1Department of Critical Care, St. Joseph's Healthcare Hamilton; 2Department of Health Research Methods, Evidence, and Impact, McMaster University; 3Department of Spiritual Care, St. Joseph's Healthcare Hamilton; 4Family Medicine and Palliative Care, Department of Medicine, McMaster University; 5Department of Emergency Medicine, North Cypress Medical Center, Cypress, Texas

Background and Objectives
The 3 Wishes Program facilitates personalized end-of-life care by eliciting and implementing at least 3 wishes to honour a dying patient and their family. The objective of this analysis was to describe the evolution of wishes implemented since its inception in 2013. 

Methods
The 3 Wishes Project started January 2013 in the St. Joseph’s Healthcare Hamilton ICU, a 21-bed medical-surgical tertiary care unit. Patients and families were invited to participate after a decision was made to withdraw advanced life support or after the intensivist estimated that the probability of dying in the ICU was > 95%. Patients were excluded if they were in the ICU for less than <12 hours. A project team member or bedside clinician elicited and implemented at least 3 wishes of the patient, family or clinicians that honoured the patient and family.  From the original 5 wish categories, in triplicate, 3 investigators interpreted and reclassified 1376 wishes into a new taxonomy of 12 categories (connections, providing food and beverage, humanizing the environment, humanizing the patient, music, family care, rituals and spiritual support, preparations and final arrangements, word clouds, keepsakes and tributes, organ donation and paying it forward).  We calculated the percentage of each wish category and analyzed the distribution of wish categories annually. 

Results
Since the 3 Wishes Demonstration Project, more than 200 patients have been enrolled and over 1300 wishes implemented.  Initially, research was led by a small team 1 week per month. The 3 Wishes Project has become the 3 Wishes Program, an interdisciplinary collaboration of frontline staff, spiritual care clinicians, and the research team, who together deliver personalized end-of-life care for most decedents.

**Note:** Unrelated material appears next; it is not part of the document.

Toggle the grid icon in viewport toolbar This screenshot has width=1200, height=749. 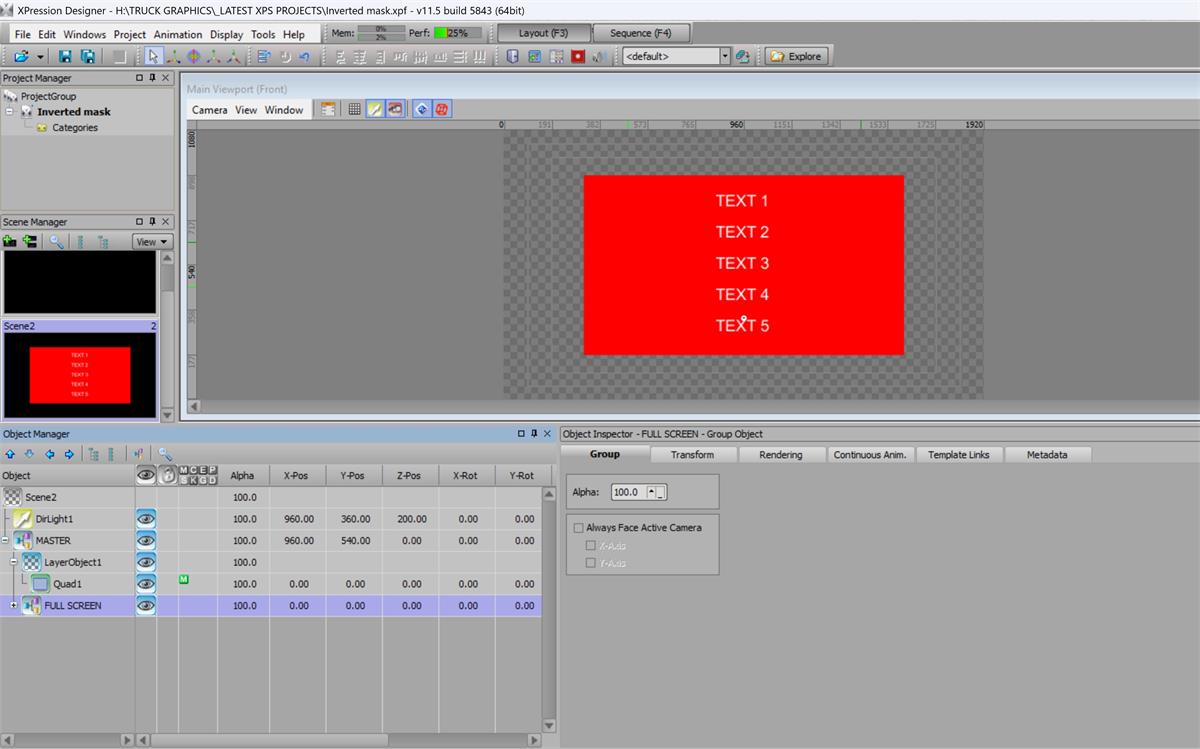pyautogui.click(x=354, y=110)
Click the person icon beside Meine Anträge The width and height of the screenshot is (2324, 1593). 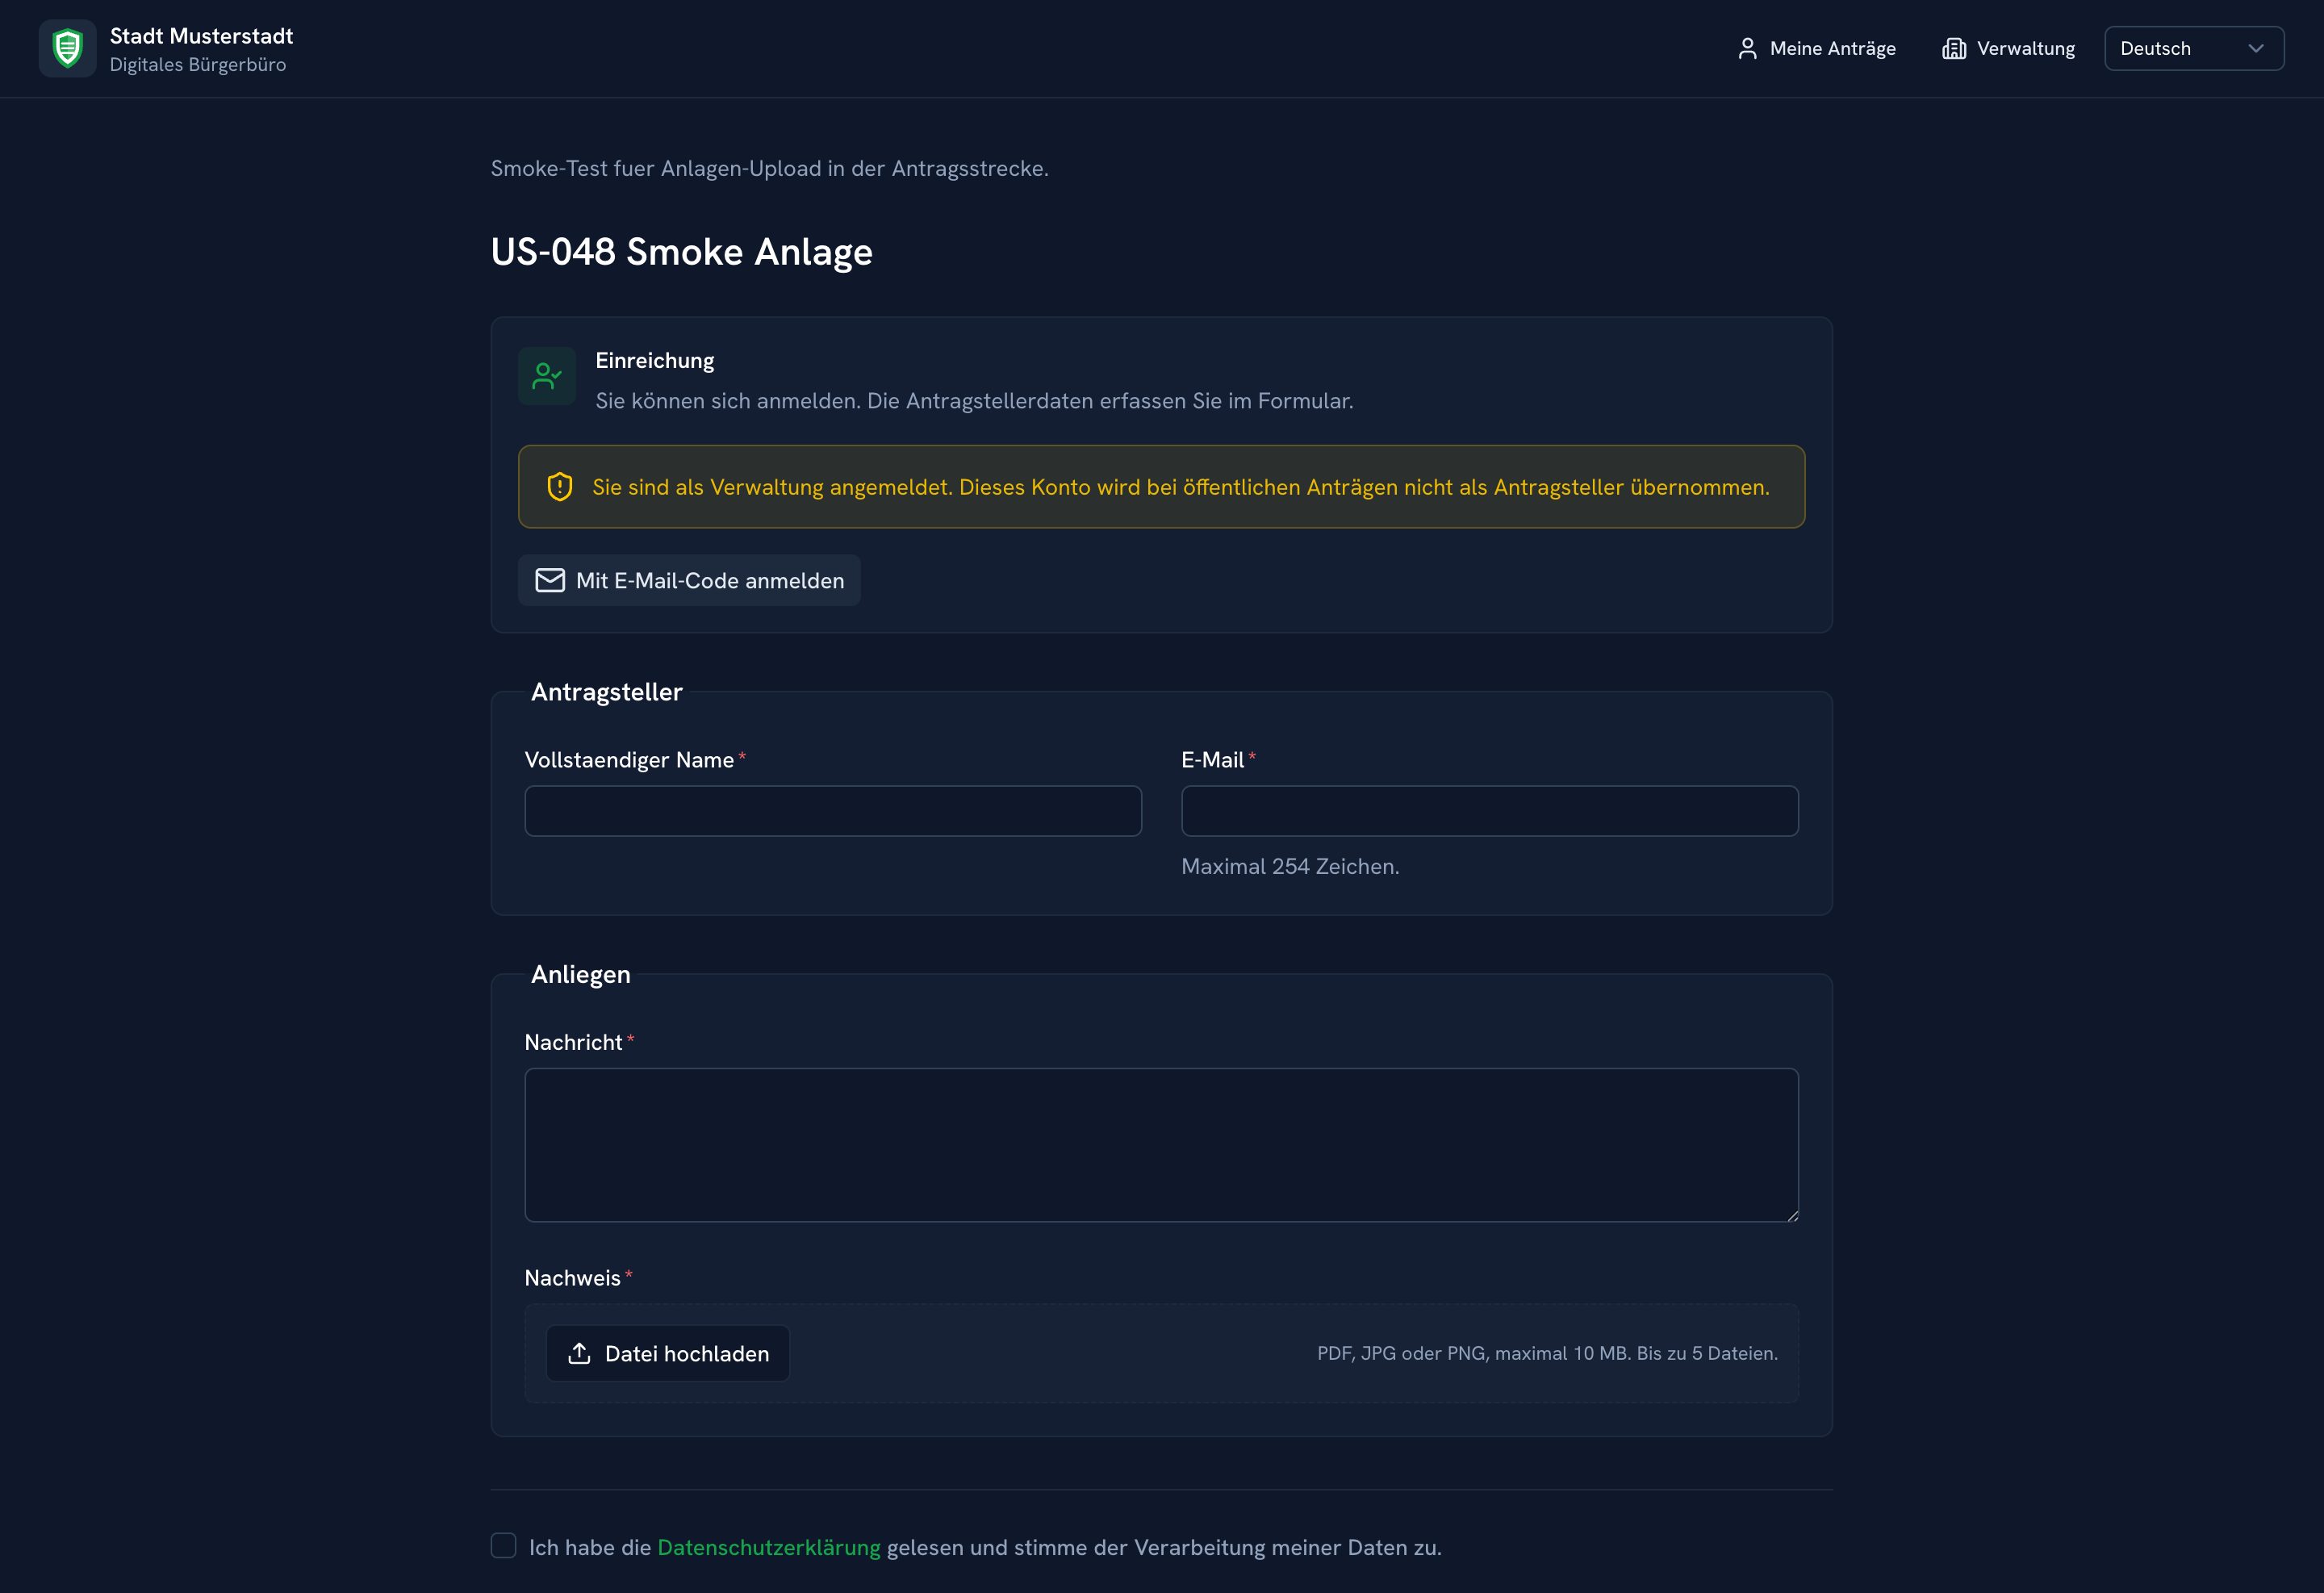pos(1747,48)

Accordingly, the number of patients enrolled increased 4-fold, and the number of wishes increased 6-fold; from 20 patients and 76 wishes in 2013 to 81 patients and 443 wishes in 2016.  The most common wish category in 2013 was providing food and beverages (26.9%) while in 2016 it was humanizing the environment (15.2%). The most common 4 wish categories implemented in 2013 accounted for the majority of wishes implemented (67.2%), while in 2016 these 4 categories accounted for less than half of wishes implemented (49.7%). A wider portfolio of wishes in a broader array of categories was implemented over time, demonstrating diverse ways in which patients dying in the ICU can be honoured. 
 
Conclusions
In this interprofessional end-of-life program, wish categories have evolved and expanded over 4 years. This diversification may reflect the empowerment of families and clinicians to engage; the authenticity and creativity of the encounters; and the motivation of meaningful shared celebratory stories in the 3 Wishes Program.